Dataset excerpt:
•••••
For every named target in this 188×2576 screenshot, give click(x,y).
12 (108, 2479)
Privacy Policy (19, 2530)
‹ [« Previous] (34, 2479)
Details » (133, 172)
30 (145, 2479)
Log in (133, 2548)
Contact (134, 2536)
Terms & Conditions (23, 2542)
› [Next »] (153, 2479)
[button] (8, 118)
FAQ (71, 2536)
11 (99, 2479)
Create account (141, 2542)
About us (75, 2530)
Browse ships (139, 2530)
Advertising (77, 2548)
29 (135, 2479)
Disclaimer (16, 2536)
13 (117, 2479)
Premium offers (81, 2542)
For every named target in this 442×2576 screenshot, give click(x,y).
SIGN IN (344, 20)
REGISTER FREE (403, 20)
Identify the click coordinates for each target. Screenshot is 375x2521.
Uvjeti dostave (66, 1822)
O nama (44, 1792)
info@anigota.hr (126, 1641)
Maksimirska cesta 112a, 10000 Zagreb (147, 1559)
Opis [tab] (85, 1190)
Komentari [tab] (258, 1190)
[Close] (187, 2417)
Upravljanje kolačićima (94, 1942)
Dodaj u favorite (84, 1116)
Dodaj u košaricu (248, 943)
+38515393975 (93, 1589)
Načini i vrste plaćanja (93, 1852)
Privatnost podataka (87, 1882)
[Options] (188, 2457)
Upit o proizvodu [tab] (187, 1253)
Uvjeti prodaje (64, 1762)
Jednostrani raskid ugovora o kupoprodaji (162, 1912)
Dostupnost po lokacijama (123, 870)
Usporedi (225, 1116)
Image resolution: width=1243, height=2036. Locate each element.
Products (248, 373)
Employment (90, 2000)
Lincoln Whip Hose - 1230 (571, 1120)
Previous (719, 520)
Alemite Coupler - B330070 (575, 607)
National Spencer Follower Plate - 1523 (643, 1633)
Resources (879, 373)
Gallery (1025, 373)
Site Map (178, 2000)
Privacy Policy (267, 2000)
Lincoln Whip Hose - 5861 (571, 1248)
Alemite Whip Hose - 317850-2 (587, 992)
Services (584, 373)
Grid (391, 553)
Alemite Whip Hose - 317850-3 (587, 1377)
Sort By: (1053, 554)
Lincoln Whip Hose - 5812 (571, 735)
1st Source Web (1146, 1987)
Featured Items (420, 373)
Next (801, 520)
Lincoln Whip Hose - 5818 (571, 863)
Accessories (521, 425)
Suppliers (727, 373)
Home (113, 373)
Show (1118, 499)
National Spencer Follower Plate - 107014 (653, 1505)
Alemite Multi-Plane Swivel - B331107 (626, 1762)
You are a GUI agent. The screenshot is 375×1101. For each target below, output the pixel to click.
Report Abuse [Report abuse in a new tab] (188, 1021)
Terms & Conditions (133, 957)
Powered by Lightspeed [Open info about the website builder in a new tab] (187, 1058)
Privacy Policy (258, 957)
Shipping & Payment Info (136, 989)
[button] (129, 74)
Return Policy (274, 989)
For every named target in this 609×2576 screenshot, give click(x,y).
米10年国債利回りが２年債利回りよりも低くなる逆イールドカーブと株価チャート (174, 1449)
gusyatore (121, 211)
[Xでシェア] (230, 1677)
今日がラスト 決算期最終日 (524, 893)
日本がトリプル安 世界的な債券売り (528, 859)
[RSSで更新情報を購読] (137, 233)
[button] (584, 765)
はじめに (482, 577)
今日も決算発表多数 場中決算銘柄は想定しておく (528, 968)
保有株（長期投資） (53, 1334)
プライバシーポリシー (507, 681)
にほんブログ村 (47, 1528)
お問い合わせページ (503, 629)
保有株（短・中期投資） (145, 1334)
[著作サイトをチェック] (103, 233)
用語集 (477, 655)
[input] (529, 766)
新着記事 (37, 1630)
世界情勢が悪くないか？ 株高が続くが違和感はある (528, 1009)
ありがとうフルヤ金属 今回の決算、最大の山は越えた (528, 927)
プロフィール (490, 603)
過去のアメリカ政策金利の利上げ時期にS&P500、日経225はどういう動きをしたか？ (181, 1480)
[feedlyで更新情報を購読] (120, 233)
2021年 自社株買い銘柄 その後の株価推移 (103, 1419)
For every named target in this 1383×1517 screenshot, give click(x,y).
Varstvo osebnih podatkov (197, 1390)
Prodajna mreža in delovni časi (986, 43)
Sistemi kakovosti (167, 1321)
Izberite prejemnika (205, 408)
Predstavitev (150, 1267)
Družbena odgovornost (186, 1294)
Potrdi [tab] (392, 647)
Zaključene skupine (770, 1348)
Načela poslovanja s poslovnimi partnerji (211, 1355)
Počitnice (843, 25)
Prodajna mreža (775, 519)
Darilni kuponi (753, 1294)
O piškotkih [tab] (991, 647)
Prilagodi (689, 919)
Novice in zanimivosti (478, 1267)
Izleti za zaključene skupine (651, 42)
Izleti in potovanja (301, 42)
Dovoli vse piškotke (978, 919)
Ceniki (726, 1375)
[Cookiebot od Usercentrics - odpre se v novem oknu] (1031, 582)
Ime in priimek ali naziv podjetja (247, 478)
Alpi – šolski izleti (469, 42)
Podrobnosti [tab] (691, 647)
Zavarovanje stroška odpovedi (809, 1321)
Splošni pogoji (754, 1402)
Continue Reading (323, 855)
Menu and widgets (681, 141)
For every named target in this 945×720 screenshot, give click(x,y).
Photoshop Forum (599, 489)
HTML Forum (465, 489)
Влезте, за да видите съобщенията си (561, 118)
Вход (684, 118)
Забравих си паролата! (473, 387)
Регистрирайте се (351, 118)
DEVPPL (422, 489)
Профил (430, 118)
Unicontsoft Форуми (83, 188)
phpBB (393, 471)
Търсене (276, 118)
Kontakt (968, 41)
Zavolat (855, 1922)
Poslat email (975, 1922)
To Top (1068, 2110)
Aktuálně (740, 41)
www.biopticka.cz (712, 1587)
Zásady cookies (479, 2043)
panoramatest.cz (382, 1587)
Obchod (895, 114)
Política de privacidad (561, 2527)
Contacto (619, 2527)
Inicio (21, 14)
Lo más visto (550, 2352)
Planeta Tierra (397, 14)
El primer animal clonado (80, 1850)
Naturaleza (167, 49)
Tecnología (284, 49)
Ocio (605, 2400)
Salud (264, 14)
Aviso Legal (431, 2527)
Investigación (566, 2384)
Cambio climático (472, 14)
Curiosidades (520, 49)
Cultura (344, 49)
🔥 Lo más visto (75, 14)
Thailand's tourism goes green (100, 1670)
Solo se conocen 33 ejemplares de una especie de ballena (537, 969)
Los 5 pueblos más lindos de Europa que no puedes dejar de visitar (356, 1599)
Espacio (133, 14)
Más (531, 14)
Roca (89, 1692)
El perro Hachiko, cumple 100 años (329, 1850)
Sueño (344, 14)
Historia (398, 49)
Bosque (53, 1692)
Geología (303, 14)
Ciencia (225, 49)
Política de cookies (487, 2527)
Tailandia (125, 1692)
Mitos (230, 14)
•••••
### What this task involves
Switch "Whip Hose" to "Grease Hose" everywhere in the rows above, and write out all the rows again with nothing else changed.

### Answer for the task
For every named target in this 188×2576 screenshot, give click(x,y).
12 (108, 2479)
Privacy Policy (19, 2530)
‹ [« Previous] (34, 2479)
Details » (133, 172)
30 (145, 2479)
Log in (133, 2548)
Contact (134, 2536)
Terms & Conditions (23, 2542)
› [Next »] (153, 2479)
[button] (8, 118)
FAQ (71, 2536)
11 (99, 2479)
Create account (141, 2542)
About us (75, 2530)
Browse ships (139, 2530)
Advertising (77, 2548)
29 (135, 2479)
Disclaimer (16, 2536)
13 (117, 2479)
Premium offers (81, 2542)
For every named target in this 442×2576 screenshot, give click(x,y).
SIGN IN (344, 20)
REGISTER FREE (403, 20)
Identify the click coordinates for each target. Screenshot is 375x2521.
Uvjeti dostave (66, 1822)
O nama (44, 1792)
info@anigota.hr (126, 1641)
Maksimirska cesta 112a, 10000 Zagreb (147, 1559)
Opis [tab] (85, 1190)
Komentari [tab] (258, 1190)
[Close] (187, 2417)
Upravljanje kolačićima (94, 1942)
Dodaj u favorite (84, 1116)
Dodaj u košaricu (248, 943)
+38515393975 (93, 1589)
Načini i vrste plaćanja (93, 1852)
Privatnost podataka (87, 1882)
[Options] (188, 2457)
Upit o proizvodu [tab] (187, 1253)
Uvjeti prodaje (64, 1762)
Jednostrani raskid ugovora o kupoprodaji (162, 1912)
Dostupnost po lokacijama (123, 870)
Usporedi (225, 1116)
Image resolution: width=1243, height=2036. Locate each element.
Products (248, 373)
Employment (90, 2000)
Lincoln Grease Hose - 1230 (571, 1120)
Previous (719, 520)
Alemite Coupler - B330070 (575, 607)
National Spencer Follower Plate - 1523 (643, 1633)
Resources (879, 373)
Gallery (1025, 373)
Site Map (178, 2000)
Privacy Policy (267, 2000)
Lincoln Grease Hose - 5861 (571, 1248)
Alemite Grease Hose - 317850-2 (587, 992)
Services (584, 373)
Grid (391, 553)
Alemite Grease Hose - 317850-3 (587, 1377)
Sort By: (1053, 554)
Lincoln Grease Hose - 5812 (571, 735)
1st Source Web (1146, 1987)
Featured Items (420, 373)
Next (801, 520)
Lincoln Grease Hose - 5818 (571, 863)
Accessories (521, 425)
Suppliers (727, 373)
Home (113, 373)
Show (1118, 499)
National Spencer Follower Plate - 107014 (653, 1505)
Alemite Multi-Plane Swivel - B331107 (626, 1762)
You are a GUI agent. The screenshot is 375×1101. For each target below, output the pixel to click.
Report Abuse [Report abuse in a new tab] (188, 1021)
Terms & Conditions (133, 957)
Powered by Lightspeed [Open info about the website builder in a new tab] (187, 1058)
Privacy Policy (258, 957)
Shipping & Payment Info (136, 989)
[button] (129, 74)
Return Policy (274, 989)
For every named target in this 609×2576 screenshot, give click(x,y).
米10年国債利回りが２年債利回りよりも低くなる逆イールドカーブと株価チャート (174, 1449)
gusyatore (121, 211)
[Xでシェア] (230, 1677)
今日がラスト 決算期最終日 (524, 893)
日本がトリプル安 世界的な債券売り (528, 859)
[RSSで更新情報を購読] (137, 233)
[button] (584, 765)
はじめに (482, 577)
今日も決算発表多数 場中決算銘柄は想定しておく (528, 968)
保有株（長期投資） (53, 1334)
プライバシーポリシー (507, 681)
にほんブログ村 (47, 1528)
お問い合わせページ (503, 629)
保有株（短・中期投資） (145, 1334)
[著作サイトをチェック] (103, 233)
用語集 (477, 655)
[input] (529, 766)
新着記事 (37, 1630)
世界情勢が悪くないか？ 株高が続くが違和感はある (528, 1009)
ありがとうフルヤ金属 今回の決算、最大の山は越えた (528, 927)
プロフィール (490, 603)
過去のアメリカ政策金利の利上げ時期にS&P500、日経225はどういう動きをしたか？ (181, 1480)
[feedlyで更新情報を購読] (120, 233)
2021年 自社株買い銘柄 その後の株価推移 (103, 1419)
For every named target in this 1383×1517 screenshot, give click(x,y).
Varstvo osebnih podatkov (197, 1390)
Prodajna mreža in delovni časi (986, 43)
Sistemi kakovosti (167, 1321)
Izberite prejemnika (205, 408)
Predstavitev (150, 1267)
Družbena odgovornost (186, 1294)
Potrdi [tab] (392, 647)
Zaključene skupine (770, 1348)
Načela poslovanja s poslovnimi partnerji (211, 1355)
Počitnice (843, 25)
Prodajna mreža (775, 519)
Darilni kuponi (753, 1294)
O piškotkih [tab] (991, 647)
Prilagodi (689, 919)
Novice in zanimivosti (478, 1267)
Izleti za zaključene skupine (651, 42)
Izleti in potovanja (301, 42)
Dovoli vse piškotke (978, 919)
Ceniki (726, 1375)
[Cookiebot od Usercentrics - odpre se v novem oknu] (1031, 582)
Ime in priimek ali naziv podjetja (247, 478)
Alpi – šolski izleti (469, 42)
Podrobnosti [tab] (691, 647)
Zavarovanje stroška odpovedi (809, 1321)
Splošni pogoji (754, 1402)
Continue Reading (323, 855)
Menu and widgets (681, 141)
For every named target in this 945×720 screenshot, give click(x,y).
Photoshop Forum (599, 489)
HTML Forum (465, 489)
Влезте, за да видите съобщенията си (561, 118)
Вход (684, 118)
Забравих си паролата! (473, 387)
Регистрирайте се (351, 118)
DEVPPL (422, 489)
Профил (430, 118)
Unicontsoft Форуми (83, 188)
phpBB (393, 471)
Търсене (276, 118)
Kontakt (968, 41)
Zavolat (855, 1922)
Poslat email (975, 1922)
To Top (1068, 2110)
Aktuálně (740, 41)
www.biopticka.cz (712, 1587)
Zásady cookies (479, 2043)
panoramatest.cz (382, 1587)
Obchod (895, 114)
Política de privacidad (561, 2527)
Contacto (619, 2527)
Inicio (21, 14)
Lo más visto (550, 2352)
Planeta Tierra (397, 14)
El primer animal clonado (80, 1850)
Naturaleza (167, 49)
Tecnología (284, 49)
Ocio (605, 2400)
Salud (264, 14)
Aviso Legal (431, 2527)
Investigación (566, 2384)
Cambio climático (472, 14)
Curiosidades (520, 49)
Cultura (344, 49)
🔥 Lo más visto (75, 14)
Thailand's tourism goes green (100, 1670)
Solo se conocen 33 ejemplares de una especie de ballena (537, 969)
Los 5 pueblos más lindos de Europa que no puedes dejar de visitar (356, 1599)
Espacio (133, 14)
Más (531, 14)
Roca (89, 1692)
El perro Hachiko, cumple 100 años (329, 1850)
Sueño (344, 14)
Historia (398, 49)
Bosque (53, 1692)
Geología (303, 14)
Ciencia (225, 49)
Política de cookies (487, 2527)
Tailandia (125, 1692)
Mitos (230, 14)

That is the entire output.